### Exercício proposto
Dê seguimento ao artigo de opinião abaixo sobre as verbas do Plano de Recuperação e Resiliência destinadas aos Açores, escrevendo o que vem depois da última frase apresentada.

### Texto para leitura

—————

Opinião

Três Mitos e uma Dúvida

A questão das verbas europeias do Plano de Recuperação e Resiliência destinadas aos Açores tem vindo a suscitar vários comentários, de entre os quais se destacam alguns que, consciente ou inconscientemente, pretendem criar alguns mitos à volta deste assunto, ou, até mesmo, reescrever a história.
É, por isso, que volto ao tema, porventura abusando da paciência dos leitores, mas, em qualquer caso, na tentativa de corresponder àquele que julgo ser o meu dever de contribuir para o esclarecimento de tão importante assunto.

1º Mito - A diferença de 140 milhões de euros, entre os 720 milhões assumidos e os 580 milhões previstos, deveria ter sido tornada pública mais cedo, nomeadamente, em outubro.
Não é verdade!
Em outubro, estávamos no início do processo negocial relativo a essas verbas, e aquilo que tínhamos como dados objetivos era, por um lado, uma carta do Ministro do Planeamento, datada de 26 de agosto, dirigida ao Vice-Presidente do XII Governo dos Açores, a comprometer-se especificamente com os 720 milhões de euros, e, por outro, um documento global sobre o P.R.R., no qual esse compromisso não estava refletido.
Aquilo que o XII Governo Regional fez, foi aquilo que, nessa altura, deveria ter sido feito: questionar, diretamente, onde estavam os 140 milhões de euros em falta, exatamente, porque estando o processo negocial no início, havia tempo para esclarecer, clarificar, confrontar e reagir.
Acresce que, na minha opinião, nem este assunto, independentemente das cores partidárias de governos regionais ou de governos da República, deve ser tratado como se fosse uma conversa à mesa do café, nem o Governo Regional dos Açores deve prescindir da correção e dignidade institucional da sua posição, enquanto durar um processo negocial.

—————

### Registos de dados
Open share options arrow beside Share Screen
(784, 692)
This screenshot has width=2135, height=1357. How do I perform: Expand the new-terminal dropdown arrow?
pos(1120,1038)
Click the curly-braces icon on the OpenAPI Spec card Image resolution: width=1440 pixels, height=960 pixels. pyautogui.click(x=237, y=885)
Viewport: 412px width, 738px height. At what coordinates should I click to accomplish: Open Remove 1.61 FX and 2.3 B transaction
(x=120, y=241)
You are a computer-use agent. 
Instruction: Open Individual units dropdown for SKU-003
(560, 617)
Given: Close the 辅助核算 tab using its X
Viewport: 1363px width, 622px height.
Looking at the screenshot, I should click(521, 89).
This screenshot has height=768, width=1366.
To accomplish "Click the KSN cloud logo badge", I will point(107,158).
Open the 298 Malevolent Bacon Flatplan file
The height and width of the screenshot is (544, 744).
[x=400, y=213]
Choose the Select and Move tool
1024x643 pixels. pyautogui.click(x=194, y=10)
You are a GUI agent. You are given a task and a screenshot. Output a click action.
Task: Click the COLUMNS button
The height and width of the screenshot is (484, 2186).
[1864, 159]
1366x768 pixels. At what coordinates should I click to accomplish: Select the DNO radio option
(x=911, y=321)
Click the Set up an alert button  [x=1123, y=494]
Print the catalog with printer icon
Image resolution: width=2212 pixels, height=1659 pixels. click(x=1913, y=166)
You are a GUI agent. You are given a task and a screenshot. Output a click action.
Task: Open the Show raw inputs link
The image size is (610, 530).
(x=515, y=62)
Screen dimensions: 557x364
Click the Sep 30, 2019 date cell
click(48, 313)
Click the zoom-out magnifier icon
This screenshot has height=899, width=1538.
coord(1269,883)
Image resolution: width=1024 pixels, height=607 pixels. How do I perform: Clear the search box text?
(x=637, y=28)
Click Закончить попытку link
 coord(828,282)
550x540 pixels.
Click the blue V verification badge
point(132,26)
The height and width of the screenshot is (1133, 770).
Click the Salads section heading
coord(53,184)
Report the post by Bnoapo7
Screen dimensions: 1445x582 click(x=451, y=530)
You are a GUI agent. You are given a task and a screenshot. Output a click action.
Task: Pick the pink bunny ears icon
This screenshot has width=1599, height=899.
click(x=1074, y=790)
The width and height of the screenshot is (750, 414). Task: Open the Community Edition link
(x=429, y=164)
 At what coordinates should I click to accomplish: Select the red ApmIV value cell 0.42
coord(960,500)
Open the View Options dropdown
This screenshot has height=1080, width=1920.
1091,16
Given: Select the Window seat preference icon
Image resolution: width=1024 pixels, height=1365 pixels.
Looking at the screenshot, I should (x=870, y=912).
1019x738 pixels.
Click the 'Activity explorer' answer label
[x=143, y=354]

—————

### Resposta ao exercício
Mas não deixa de ser curioso verificar que a tentativa de construir ou consolidar esse mito, permite esconder outras questões: Os responsáveis pelo atual Governo dos Açores sabiam que estavam anunciados 720 milhões? Claro que sabiam! Tanto sabiam que até criticaram. Exemplo bastante são estas declarações do PSD/Açores, pela voz do seu candidato, a 20 de outubro, numa ação de campanha, depois de conhecida a existência de apenas 580 milhões de euros na versão do P.R.R. que havia sido tornada pública dias antes: "Um Governo do PSD será reivindicativo do reforço de verbas do Mecanismo de Recuperação e Resiliência para os Açores. O quadro anunciado pelo Governo da República é insuficiente, o que, estranhamente, merece apenas o silêncio do Governo Regional". E mais disse: "O Governo Regional anunciou que estavam previstos 720 milhões. Agora, o Governo da República disse que essa verba será de 580 milhões. Fica demonstrado que o Governo Regional está a perder capacidade negocial e o Governo de António Costa está de costas voltadas para os Açores".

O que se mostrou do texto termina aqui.